Affiliations: [a] College of Computer Engineering and Sciences, Prince Mohammad bin Fahd University, Saudi Arabia
| [b] Dean – Research (Assistant) & School of EEE, VIT Bhopal University, India
| [c] Cloud Computing Consultant, MIT Square, UK
| [d] College of Applied and Supporting Studies, King Fahd University of Petroleum and Minerals, Saudi Arabia
Correspondence:
[*]
Corresponding author. Ghazanfar Latif, College of Computer Engineering and Sciences, Prince Mohammad bin Fahd University, Saudi Arabia. E-mail: glatif@pmu.edu.sa.

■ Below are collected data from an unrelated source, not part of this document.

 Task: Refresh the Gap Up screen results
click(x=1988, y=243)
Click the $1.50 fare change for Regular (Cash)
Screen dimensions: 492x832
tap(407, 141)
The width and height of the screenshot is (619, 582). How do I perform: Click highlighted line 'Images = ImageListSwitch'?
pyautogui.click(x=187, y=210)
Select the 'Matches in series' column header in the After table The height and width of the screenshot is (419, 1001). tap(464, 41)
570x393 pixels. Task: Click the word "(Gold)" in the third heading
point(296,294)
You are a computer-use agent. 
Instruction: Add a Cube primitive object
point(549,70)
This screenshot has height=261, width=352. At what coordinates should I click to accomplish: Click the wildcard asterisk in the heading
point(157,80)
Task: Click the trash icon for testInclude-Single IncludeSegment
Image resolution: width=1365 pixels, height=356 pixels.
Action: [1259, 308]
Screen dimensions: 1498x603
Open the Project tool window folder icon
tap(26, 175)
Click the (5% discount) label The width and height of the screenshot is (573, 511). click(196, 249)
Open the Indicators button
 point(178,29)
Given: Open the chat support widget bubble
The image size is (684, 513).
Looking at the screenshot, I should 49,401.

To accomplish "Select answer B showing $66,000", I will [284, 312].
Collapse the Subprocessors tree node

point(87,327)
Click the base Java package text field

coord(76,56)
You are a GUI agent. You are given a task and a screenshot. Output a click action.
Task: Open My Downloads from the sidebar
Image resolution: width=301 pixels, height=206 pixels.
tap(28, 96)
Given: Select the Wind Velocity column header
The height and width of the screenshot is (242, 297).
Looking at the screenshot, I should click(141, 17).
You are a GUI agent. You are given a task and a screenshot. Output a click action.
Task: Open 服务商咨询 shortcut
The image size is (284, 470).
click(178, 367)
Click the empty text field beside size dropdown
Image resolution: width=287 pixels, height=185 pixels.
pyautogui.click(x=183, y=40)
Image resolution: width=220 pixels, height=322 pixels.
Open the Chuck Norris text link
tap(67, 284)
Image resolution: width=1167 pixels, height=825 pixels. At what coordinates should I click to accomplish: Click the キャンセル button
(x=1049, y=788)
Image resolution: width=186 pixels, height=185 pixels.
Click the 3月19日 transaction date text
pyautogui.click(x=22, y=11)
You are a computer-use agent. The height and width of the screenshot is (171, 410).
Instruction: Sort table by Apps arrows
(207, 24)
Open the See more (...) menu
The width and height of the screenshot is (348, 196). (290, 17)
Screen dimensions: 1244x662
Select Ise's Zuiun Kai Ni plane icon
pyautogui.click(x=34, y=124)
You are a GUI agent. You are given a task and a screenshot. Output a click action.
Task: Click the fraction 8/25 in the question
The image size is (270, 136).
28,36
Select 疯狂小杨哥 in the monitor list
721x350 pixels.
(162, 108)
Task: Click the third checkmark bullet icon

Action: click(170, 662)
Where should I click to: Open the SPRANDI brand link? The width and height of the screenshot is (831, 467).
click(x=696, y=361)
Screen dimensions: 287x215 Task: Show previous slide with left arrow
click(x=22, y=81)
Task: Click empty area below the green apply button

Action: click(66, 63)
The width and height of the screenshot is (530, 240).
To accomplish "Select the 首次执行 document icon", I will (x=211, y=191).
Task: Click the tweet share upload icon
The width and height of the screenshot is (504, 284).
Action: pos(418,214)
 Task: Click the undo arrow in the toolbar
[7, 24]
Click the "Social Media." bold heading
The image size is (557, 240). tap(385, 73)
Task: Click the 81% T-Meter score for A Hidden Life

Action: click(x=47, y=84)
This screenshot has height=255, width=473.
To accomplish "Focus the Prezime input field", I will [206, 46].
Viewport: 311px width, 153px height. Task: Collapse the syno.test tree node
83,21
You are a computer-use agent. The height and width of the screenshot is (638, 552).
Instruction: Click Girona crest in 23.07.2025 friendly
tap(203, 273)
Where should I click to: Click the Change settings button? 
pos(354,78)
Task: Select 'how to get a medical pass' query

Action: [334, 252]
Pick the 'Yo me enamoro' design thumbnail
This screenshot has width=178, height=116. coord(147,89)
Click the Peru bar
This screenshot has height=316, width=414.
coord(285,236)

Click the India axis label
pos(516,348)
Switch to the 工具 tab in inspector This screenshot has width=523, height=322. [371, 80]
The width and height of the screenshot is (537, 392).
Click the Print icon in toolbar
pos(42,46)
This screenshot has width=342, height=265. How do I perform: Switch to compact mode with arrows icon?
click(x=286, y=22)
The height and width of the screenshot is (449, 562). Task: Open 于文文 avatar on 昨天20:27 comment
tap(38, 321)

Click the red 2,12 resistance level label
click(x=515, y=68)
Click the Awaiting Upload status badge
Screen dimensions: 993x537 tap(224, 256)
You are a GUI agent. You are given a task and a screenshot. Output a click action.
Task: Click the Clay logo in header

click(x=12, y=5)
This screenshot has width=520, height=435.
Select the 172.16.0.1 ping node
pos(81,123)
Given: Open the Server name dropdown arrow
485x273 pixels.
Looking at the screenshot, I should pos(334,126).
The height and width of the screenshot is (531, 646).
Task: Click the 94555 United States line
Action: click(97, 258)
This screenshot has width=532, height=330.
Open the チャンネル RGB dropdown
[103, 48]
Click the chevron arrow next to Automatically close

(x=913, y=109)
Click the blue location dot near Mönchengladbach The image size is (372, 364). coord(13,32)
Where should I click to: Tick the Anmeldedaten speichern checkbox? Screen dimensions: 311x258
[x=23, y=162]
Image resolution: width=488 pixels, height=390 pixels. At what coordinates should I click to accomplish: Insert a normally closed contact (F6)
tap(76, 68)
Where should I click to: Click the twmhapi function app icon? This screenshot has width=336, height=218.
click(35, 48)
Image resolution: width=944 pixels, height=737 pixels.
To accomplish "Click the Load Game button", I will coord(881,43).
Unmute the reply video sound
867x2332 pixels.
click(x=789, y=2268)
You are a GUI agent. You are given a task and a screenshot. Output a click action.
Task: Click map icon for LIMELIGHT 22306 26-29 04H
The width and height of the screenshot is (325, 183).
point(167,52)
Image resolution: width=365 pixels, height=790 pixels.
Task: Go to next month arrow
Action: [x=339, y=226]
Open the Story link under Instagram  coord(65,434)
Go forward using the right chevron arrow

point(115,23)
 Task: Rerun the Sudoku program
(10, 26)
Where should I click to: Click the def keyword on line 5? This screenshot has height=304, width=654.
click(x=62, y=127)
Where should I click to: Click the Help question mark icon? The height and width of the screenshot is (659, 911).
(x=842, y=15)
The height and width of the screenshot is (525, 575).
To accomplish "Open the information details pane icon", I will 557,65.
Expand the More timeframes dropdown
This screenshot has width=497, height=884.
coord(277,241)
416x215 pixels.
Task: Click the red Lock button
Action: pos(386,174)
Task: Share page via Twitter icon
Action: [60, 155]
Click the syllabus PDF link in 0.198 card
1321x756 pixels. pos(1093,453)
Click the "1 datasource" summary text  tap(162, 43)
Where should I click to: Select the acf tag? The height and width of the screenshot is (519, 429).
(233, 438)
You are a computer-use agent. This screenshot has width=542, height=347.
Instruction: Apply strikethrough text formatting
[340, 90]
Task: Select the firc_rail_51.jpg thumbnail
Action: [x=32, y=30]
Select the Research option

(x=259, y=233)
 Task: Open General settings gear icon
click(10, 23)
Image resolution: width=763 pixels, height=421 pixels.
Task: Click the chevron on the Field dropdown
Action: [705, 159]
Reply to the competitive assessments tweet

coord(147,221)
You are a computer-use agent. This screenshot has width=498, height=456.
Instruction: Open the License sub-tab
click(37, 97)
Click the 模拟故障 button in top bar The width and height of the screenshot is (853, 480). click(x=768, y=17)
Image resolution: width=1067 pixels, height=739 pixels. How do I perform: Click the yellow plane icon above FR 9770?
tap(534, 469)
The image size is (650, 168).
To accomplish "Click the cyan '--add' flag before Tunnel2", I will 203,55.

Abstract: The agriculture industry is of great importance in many countries and plays a considerable role in the national budget. Also, there is an increased interest in plantation and its effect on the environment. With vast areas suitable for farming, countries are always encouraging farmers through various programs to increase national farming production. However, the vast areas and large farms make it difficult for farmers and workers to continually monitor these broad areas to protect the plants from diseases and various weather conditions. A new concept dubbed Precision Farming has recently surfaced in which the latest technologies play an integral role in the farming process. In this paper, we propose a SMART Drone system equipped with high precision cameras, high computing power with proposed image processing methodologies, and connectivity for precision farming. The SMART system will automatically monitor vast farming areas with precision, identify infected plants, decide on the chemical and exact amount to spray. Besides, the system is connected to the cloud server for sending the images so that the cloud system can generate reports, including prediction on crop yield. The system is equipped with a user-friendly Human Computer Interface (HCI) for communication with the farm base. This multidrone system can process vast areas of farmland daily. The Image processing technique proposed in this paper is a modified ResNet architecture. The system is compared with deep CNN architecture and other machine learning based systems. The ResNet architecture achieves the highest average accuracy of 99.78% on a dataset consisting of 70,295 leaf images for 26 different diseases of 14 plants. The results obtained were compared with the CNN results applied in this paper and other similar techniques in previous literature. The comparisons indicate that the proposed ResNet architecture performs better compared to other similar techniques.